– Счастливая вы, миссус, хоть мир повидали. Я бы все отдала, чтоб увидеть Нью-Йорк и то, как там народ по Бродвею прохаживается, забот не зная. Так нет же, угораздило меня в смазливого пьяницу влюбиться. Питер Моллой, наш пивной чемпион, обрюхатил меня и повел к алтарю, а мне едва семнадцать исполнилось. Ох и глупая я была, миссус. Да мы тут все в Лимерике выросли, ничегошеньки не зная, вот и результат: не женщина еще, а уже мать. Здесь ведь что? Дождь сплошной, да бабки старые Богу молятся. Я б все зубы отдала, лишь бы выбраться отсюда: в Америку уехать или хоть в Англию. Чемпион-то мой всю жизнь на пособии, да и его порой пропивает, и тогда я с ума схожу и меня в лечебницу увозят. – Нора снова затягивается и сотрясается от кашля всем телом, приговаривая:
– Ой, Божечки, Божечки.
Когда кашель отступает, она говорит, что ей домой пора, лекарство принимать.
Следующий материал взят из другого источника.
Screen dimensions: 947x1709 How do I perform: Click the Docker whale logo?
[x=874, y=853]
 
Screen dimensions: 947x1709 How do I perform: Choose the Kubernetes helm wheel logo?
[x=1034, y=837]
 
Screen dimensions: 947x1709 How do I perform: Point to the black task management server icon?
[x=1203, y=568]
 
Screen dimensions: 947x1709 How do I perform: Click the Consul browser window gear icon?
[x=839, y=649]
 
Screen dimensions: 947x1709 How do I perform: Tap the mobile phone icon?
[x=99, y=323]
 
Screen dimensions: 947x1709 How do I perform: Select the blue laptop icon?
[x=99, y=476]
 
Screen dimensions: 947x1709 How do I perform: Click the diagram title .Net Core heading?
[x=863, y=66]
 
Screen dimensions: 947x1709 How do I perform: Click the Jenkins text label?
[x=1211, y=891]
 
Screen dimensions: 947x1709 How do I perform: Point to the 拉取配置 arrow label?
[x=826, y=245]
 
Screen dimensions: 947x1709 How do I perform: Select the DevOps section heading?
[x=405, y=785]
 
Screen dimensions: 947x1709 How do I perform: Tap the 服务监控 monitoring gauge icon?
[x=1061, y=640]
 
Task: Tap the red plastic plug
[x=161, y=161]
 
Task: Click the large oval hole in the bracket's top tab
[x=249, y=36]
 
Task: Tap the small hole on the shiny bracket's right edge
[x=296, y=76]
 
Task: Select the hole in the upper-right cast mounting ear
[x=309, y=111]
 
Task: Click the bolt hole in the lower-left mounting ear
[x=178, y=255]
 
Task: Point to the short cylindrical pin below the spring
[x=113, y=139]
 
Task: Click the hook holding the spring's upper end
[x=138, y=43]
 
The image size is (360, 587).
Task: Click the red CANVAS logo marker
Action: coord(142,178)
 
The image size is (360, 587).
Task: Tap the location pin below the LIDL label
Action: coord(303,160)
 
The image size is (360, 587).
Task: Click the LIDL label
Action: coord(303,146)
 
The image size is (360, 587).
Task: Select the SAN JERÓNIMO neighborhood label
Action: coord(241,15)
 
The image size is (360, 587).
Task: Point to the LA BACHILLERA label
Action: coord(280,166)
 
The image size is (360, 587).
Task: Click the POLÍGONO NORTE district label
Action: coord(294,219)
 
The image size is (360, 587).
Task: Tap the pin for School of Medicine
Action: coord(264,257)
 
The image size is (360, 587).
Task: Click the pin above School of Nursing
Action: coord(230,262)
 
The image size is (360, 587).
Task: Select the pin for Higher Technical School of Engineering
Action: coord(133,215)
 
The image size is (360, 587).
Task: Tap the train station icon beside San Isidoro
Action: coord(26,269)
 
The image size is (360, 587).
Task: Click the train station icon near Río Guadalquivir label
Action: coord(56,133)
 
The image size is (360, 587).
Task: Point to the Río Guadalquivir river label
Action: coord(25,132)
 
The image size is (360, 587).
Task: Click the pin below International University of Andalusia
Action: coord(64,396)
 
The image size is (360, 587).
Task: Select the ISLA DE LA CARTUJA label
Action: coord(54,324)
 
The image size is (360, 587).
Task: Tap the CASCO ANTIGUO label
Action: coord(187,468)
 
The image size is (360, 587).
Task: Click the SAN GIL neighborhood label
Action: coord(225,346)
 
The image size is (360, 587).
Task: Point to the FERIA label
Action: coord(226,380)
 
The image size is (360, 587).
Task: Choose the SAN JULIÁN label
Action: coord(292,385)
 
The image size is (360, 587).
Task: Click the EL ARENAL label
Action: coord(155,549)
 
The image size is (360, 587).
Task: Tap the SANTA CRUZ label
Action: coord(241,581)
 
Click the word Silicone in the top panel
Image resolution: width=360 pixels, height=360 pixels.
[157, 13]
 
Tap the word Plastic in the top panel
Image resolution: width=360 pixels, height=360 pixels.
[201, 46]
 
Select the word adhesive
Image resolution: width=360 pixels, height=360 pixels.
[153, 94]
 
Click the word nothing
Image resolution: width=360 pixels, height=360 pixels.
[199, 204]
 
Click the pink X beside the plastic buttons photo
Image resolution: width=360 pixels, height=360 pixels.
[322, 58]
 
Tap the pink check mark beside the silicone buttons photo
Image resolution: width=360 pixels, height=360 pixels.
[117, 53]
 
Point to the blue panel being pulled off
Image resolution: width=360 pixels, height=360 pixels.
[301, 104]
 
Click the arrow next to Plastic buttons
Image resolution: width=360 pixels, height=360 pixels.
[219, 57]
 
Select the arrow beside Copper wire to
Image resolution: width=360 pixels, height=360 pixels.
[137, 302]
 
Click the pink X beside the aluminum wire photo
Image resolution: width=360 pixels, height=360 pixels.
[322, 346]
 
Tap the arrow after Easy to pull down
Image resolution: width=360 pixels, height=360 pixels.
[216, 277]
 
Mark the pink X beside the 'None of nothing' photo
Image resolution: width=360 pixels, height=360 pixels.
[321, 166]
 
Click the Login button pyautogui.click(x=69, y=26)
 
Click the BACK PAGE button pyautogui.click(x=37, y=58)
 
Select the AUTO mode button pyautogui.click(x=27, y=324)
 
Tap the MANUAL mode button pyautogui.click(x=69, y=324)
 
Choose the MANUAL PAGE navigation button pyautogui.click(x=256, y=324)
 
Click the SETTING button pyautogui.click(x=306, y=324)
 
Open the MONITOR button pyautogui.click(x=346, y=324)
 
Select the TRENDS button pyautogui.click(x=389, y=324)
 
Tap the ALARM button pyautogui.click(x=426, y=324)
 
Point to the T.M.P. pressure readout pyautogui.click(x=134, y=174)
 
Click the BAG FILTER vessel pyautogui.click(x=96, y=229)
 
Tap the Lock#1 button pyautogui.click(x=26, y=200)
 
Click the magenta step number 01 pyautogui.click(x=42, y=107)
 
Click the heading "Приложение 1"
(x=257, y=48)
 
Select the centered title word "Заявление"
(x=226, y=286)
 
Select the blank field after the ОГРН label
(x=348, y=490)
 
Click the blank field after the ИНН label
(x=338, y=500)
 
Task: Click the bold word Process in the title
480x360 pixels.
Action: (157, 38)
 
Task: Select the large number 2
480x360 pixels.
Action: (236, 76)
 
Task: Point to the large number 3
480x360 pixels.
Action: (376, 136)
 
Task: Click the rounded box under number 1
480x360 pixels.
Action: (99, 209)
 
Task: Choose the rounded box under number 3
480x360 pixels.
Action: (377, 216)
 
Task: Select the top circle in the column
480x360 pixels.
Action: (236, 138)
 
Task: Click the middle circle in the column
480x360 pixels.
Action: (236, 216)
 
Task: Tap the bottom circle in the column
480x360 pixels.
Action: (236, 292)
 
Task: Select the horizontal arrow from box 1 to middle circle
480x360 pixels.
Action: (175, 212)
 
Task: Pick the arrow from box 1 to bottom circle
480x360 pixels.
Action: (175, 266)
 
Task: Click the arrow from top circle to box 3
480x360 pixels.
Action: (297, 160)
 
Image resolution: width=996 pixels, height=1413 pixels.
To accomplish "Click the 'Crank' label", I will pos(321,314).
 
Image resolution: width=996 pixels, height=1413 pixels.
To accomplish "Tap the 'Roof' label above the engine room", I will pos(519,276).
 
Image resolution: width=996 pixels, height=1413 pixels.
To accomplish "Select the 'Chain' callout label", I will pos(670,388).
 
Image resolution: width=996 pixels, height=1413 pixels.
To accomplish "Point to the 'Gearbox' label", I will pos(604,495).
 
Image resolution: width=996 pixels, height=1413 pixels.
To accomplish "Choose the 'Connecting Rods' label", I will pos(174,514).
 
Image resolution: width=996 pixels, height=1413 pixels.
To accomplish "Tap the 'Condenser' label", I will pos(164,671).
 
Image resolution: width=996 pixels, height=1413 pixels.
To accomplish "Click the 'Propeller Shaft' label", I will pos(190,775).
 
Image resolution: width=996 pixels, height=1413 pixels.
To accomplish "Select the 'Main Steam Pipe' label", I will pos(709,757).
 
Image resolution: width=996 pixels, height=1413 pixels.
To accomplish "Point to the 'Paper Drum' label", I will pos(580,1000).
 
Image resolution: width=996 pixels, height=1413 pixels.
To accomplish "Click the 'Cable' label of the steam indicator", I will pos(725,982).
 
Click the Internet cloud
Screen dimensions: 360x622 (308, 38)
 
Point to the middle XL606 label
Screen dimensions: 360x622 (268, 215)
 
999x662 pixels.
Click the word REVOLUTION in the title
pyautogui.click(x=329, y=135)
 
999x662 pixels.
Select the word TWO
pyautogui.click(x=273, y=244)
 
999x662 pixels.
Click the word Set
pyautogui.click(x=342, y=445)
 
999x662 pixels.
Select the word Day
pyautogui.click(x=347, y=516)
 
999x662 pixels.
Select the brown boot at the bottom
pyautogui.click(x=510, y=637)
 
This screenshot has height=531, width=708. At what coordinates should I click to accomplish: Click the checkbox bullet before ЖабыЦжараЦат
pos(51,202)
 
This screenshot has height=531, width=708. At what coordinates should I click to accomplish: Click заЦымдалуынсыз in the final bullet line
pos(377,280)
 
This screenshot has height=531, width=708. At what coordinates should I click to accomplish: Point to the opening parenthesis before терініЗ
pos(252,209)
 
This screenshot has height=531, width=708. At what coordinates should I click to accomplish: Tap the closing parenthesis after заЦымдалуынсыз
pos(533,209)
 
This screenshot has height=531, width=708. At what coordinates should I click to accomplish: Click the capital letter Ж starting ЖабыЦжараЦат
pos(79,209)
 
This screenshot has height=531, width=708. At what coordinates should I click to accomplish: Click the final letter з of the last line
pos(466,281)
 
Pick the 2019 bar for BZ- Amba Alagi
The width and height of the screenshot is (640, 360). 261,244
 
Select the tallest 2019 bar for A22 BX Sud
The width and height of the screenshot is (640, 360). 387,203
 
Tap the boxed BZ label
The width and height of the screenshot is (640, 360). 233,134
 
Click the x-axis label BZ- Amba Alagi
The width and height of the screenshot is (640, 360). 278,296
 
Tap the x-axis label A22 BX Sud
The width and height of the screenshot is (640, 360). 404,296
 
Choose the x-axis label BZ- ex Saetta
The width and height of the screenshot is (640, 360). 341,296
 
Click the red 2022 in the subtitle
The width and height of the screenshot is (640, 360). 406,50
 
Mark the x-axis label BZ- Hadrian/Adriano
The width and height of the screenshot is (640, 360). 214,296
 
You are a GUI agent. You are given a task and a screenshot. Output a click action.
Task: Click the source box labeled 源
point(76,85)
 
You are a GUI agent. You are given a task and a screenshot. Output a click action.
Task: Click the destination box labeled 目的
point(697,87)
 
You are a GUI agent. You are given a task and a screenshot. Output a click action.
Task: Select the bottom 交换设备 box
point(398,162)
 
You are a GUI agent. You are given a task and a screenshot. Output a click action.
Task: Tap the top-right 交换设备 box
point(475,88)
– На следующей неделе опять в Обществе увидимся. Если вам чего понадобится, пошлите за мной на Вайз-филд. Там любой покажет, где жена Питера Моллоя, пивного чемпиона.
Юджин спит на кровати, укрытый пальто; а папа с Оливером на коленях сидит у камина. И почему это он рассказывает Оливеру про Кухулина? Это же моя сказка! Но у Оливера такой вид, что мне не хочется обижаться. Щеки у него горят; он неотрывно смотрит на потухшие угольки в камине, и, Кухулин его, похоже, совсем не занимает.
– Кажется, у него жар, – говорит мама, прикладывая руку ко лбу Оливера. – Жалко лука нет, я бы отвар на молоке с перцем сделала. Хорошо помогает. Вот только молоко не вскипятишь. Угля нет.
Она дает папе талон на уголь с Док-роуд. Папа берет меня с собой, но уже темно и все угольные склады закрыты.
– Что же нам делать, папа?
– Не знаю, сынок.
Перед нами женщины в шалях и ребятишки собирают уголь по обочинам.
– Папа, папа, вон уголь!
– Нет, сынок. Мы не будем с дороги собирать, как нищие какие-нибудь.
Папа говорит маме, что склады закрыты и нам придется поужинать хлебом с молоком, но я рассказываю про женщин на дороге, и мама вручает Юджина папе.
– Стыдно ему, видите ли, угля насобирать. Сама пойду.
Она берет кошелку и зовет нас с Мэйлахи с собой. За Док-роуд блестит огоньками что-то темное и большое.
– Это река Шаннон, – говорит мама. – Больше всего я по ней скучала в Америке. Гудзон тоже ничего, но Шаннон поет.
Я не слышу никакой песни, но мама слушает и чему-то радуется. На Док-роуд уже никого нет, только мы идем и высматриваем куски угля, упавшие с машин. Мама велит нам собирать все, что горит: уголь, деревяшки, картон, бумагу.
– Еще, бывает, конским навозом топят, – говорит она. – Но уж до такого мы не опустимся.
Кошелка почти полная, и мама говорит, что теперь надо найти лук для Оливера.
– Я найду, – обещает Мэйлахи, но мама объясняет, что лук бывает не на улице, а в лавке.
– Вон лавка! – радостно вопит Мэйлахи и забегает внутрь.
– Лук, лук для Оливера! – кричит он продавщице.
Мама спешит за ним и извиняется.
– Какой милый ребенок! – улыбается продавщица. – Он что, американец?
Мама говорит, что да. Женщина снова улыбается. У нее во рту всего два зуба: оба сверху и далеко друг от друга.
– Вот милашка, – повторяет она. – А кудряшки какие! И что же он просит, конфетку?
– Нет, – говорит мама. – Луковицу.
– Луковицу? – хохочет женщина. – Первый раз слышу, чтоб дите лук просило. В Америке что ль так?
– Нет, он просто слышал, что братику лук нужен. Тот заболел, так вот лук надо в молоке сварить.
– Да-да, миссус, – подтверждает продавщица. – Лук с молоком – лучшее средство. На тебе конфетку, малыш. А это братик твой? И ему тоже конфетку.